What the Tests Report
This is an important distinction in understanding just want the test reports. The report provides information on the percentage change of having an ancestor or ancestors from a specific part of the world.
The numbers presented with the report, which are in percentages, are an estimate of that percentage in your genome. For example, if the DNA test indicates there is a 50 percent chance you have ancestry from Africa, that is not the same as being 50% African.
The Science Behind the Tests
The confusion comes in the small amount of DNA that is actually different between people. Approximately 99% of all human DNA is the same. This is what makes us uniquely human. Human DNA is the blueprint or the genetic code for the human species.
Human DNA contains about 3 billion bases, which are combined in unique sequences to create specific elements of each person. DNA tests identify the less than 1% of the bases that are not the same as others. These are sometimes known as single-letter differences.
This information is then compared to large samples of other DNA. This comparison can include millions of DNA samples. It looks for similar variances that are linked to different populations and areas.
The Challenges
At best, the science of DNA testing at its current level can provide information that allows researchers to say, with a statistical probability, that the differences in your DNA are like the DNA from a larger group of people that are found in a general geographic area.
To make matters more complicated, even you know where your family lived back a given number of generations, it is still impossible to pinpoint the exact genetic lineage as DNA is not shared during conception in a 50/50 split. It is much more complex than that, with DNA changing over time.
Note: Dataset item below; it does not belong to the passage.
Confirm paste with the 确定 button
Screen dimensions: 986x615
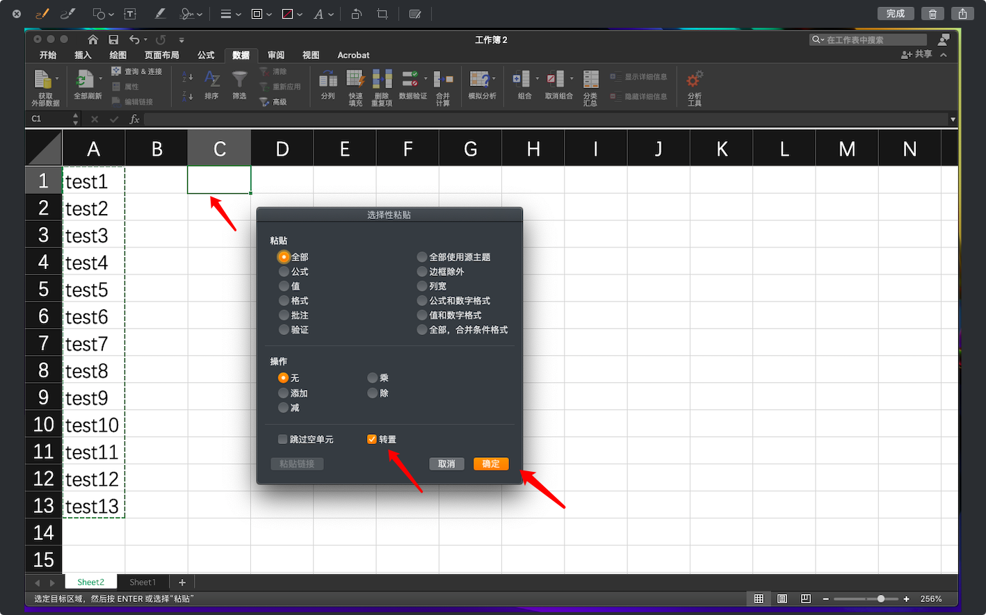[491, 464]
It is even possible with a home DNA testing kit to have different ancestry results from children in the same family when going back generations. Siblings in the same family, unless they are identical twins, have slightly different DNA, which is why they look different and may even have different health issues.
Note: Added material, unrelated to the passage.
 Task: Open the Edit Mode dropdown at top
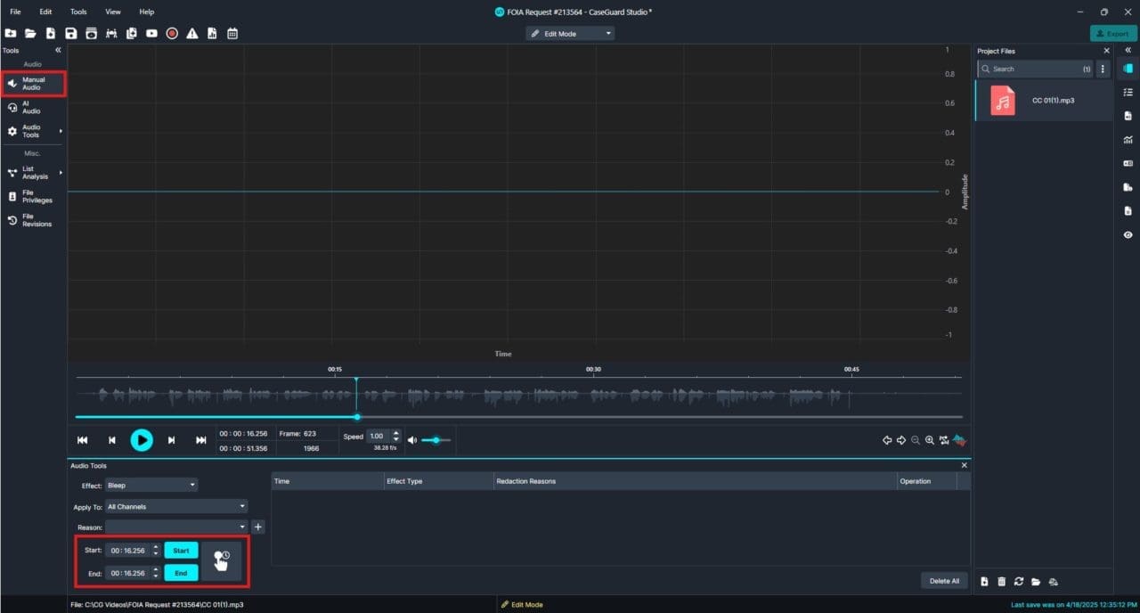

Skin color is another variable that cannot be explained by DNA and ancestry. While results can tell if you have a high estimate of Asian or African ancestry, it cannot predict if you have a particular skin color or eye shape. However, for information on the probability of where you are from, these tests provide a picture of your ancestry and family history.
If you are interested in learning more about your ancestry, and even about where your ancestors may have traveled, consider the reports offered through Genomelink.
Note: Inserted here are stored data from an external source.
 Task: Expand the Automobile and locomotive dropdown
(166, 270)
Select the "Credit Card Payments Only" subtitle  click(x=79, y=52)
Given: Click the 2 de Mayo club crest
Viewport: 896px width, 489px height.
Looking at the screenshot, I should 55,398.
DNA Tests Can Show Ethnicity, but Not Race
DNA testing cannot determine what a person’s race is.
Many of the 26 million+ people who have obtained their DNA results are surprised to discover small contributions to their genetic makeup from far-flung geographic regions. But just because a white person discovers that they have a 3% probability of African ancestry, this does not make them Black. Though Americans are regularly grouped by race – even on the U.S. Census – DNA testing is helping people understand what geneticists have always known: the notion of “race” is a socio-political construct, not a biological one. Consider the designation “Latinx”, which typically includes ancestry from indigenous Americans, Iberian peoples, other Europeans, and North Africans. This illustrates how “race” is a contrived notion.
Using DNA to Determine Ethnicity vs. Race
DNA testing provides information that allows geneticists to assign a probability that our ancestors came from a specific region of the world. This is our geographic ethnicity.
While a group of one’s ancestors may share a similar phenotype (appearance), this is no guarantee that a given individual today will share these characteristics. Skin color is determined by a complex interplay of dozens of genes that affect melanin in the skin. This can create a spectrum of skin tones in the same family. Even if you know where your family lived a given number of generations in the past, it is still impossible to pinpoint one’s exact genetic lineage. Genetics vary with each generation, as only 50% of a parent’s genes are passed to children. This is why siblings have different DNA and can look very different. This effect is multiplied over many generations.
DNA Testing’s Effect on Race
Approximately 99% of all human DNA is the same. DNA tests examine the <1% of our genes that is not the same as everyone else. In time, DNA tests may render the social construct of “race” increasingly less useful as we better understand our ancestral heritage, and discover that we share roots with people from all over the world.